Implementation of the Reinsurance Directive 2005/68/EC is still pending. This contains new supervisory provisions for professional reinsurance companies which operate exclusively as reinsurers. Implementation of this directive could encourage professional reinsurers to set up operations in Liechtenstein for the first time.

In order to keep the insurance centre attractive, the introduction of protected cell companies (PCC) is also currently being studied.

3. Supervision and licensing obligations

The supervisory authority for the activities of Liechtenstein insurance companies within the EEA and in Switzerland is the Liechtenstein Financial Market Authority (FMA; www.fma-li.li). This exercises the "single-license principle" or the "home country control principle".

Art. 12 ISA stipulates the licensing obligations. In accordance with these, insurance companies which are subject to the supervision of the FMA require a separate licence from the supervisory authority for each individual insurance class which they operate, and must obtain this licence before commencing business operations.
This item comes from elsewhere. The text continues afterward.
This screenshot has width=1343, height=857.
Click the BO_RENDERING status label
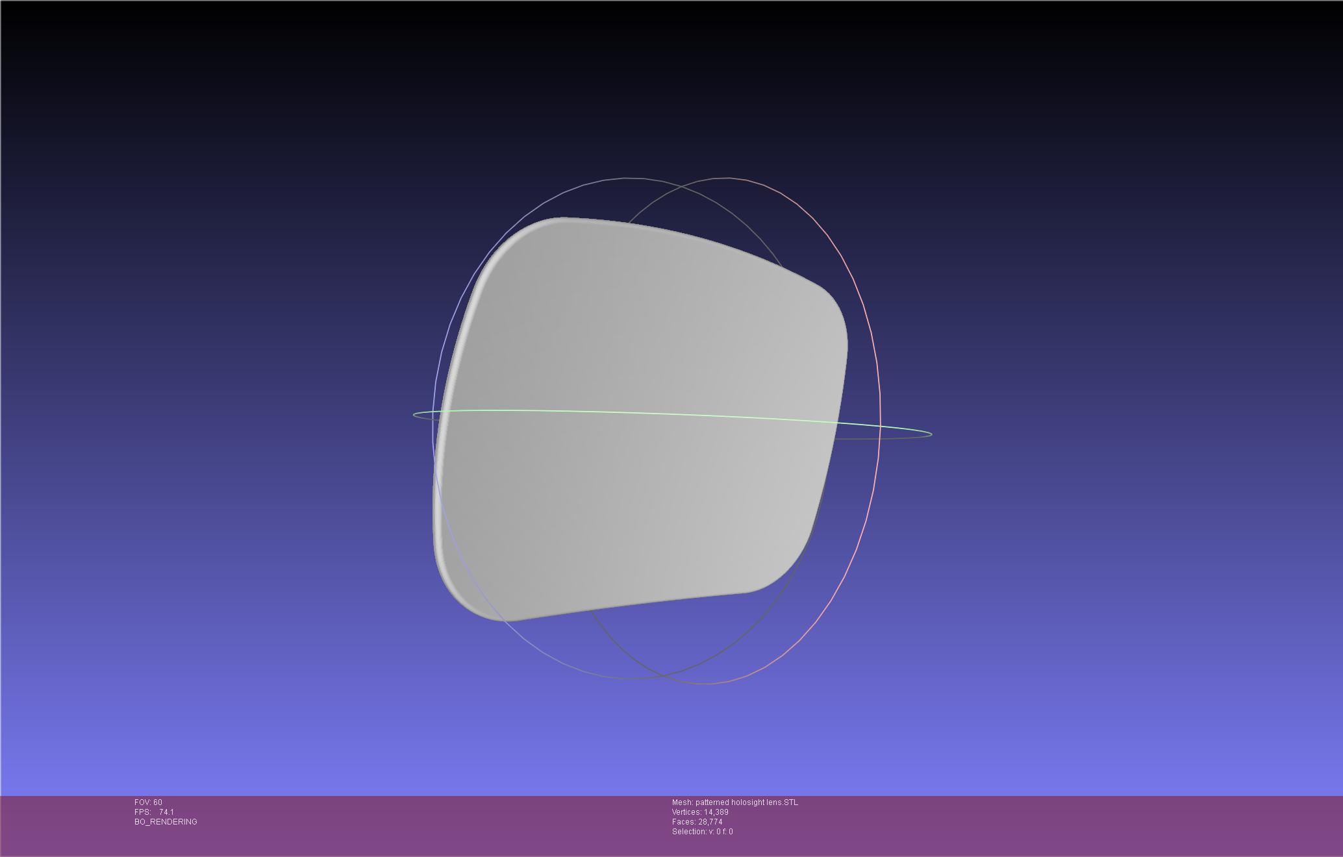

Of particular importance in this respect are the minimum capital provision and organisation fund requirements. The minimum capital provision for insurance companies is determined in accordance with Art. 14 ISA, and is stipulated by the supervisory authority on a case-by-case basis.

In the case of life insurance companies, the supervisory authority requires fully paid-in minimum capital of CHF 5 million, while the respective figure for reinsurance companies ranges from CHF 5 million to CHF 10 million. In the indemnity insurance field, the minimum capital is set at between CHF 0.5 million and CHF 1 million per insurance class, whereby the level of the minimum guarantee fund for capitalisation is stipulated. A reinsurance captive is required to have fully paid-in minimum capital of CHF 1.6 million at its disposal.

As a rule, when commencing business operations, insurance companies are obliged to establish an organisation fund amounting to 20 % to 50 % of the necessary minimum capital (Art. 18 Para. 1 ISO). In the case of captives, the level of the organisation fund is stipulated on a case-by-case basis.

4. Taxes and fees for insurance companies

Domestic insurance companies are subject to ordinary capital and income tax. The former amounts to 0.2 % of the paid-in equity capital. Income tax amounts to between 7.5 % and 15 % of net earnings. In the case of distributions of over 8 %, however, this is increased by 1 %, while in the case of distributions of more than 24%, this rises to 5 % of the taxable capital. A reduced tax rate applies to insurance associations (Art. 76 ff. of the Tax Act).

Ordinary income and capital tax does not apply to insurance companies which are active in Liechtenstein (branch offices). These pay a tax of 1 % on premium revenues from life or annuity insurance policies, and 2 % on all other premium revenues generated in Liechtenstein (Art. 82 of the Tax Act).

In accordance with Art. 82a of the Tax Act, special rules apply to captives. These pay a capital tax of 0.1 % on the company's equity capital. In the case of capital in excess of CHF 50 million, the tax rate is reduced to 0.075 %, while in the case of capital in excess of CHF 100 million this is reduced to 0.05 %.

Attention also needs to be paid to the Swiss Stamp Duty Act. Due to the 1923 customs union between Switzerland and Liechtenstein, this also applies to Liechtenstein in addition to further statutory instruments.

The fees for insurance companies and insurance brokers are set out in the Fee Ordinance of the Financial Market Authority.

The content of this article is intended to provide a general guide to the subject matter. Specialist advice should be sought about your specific circumstances.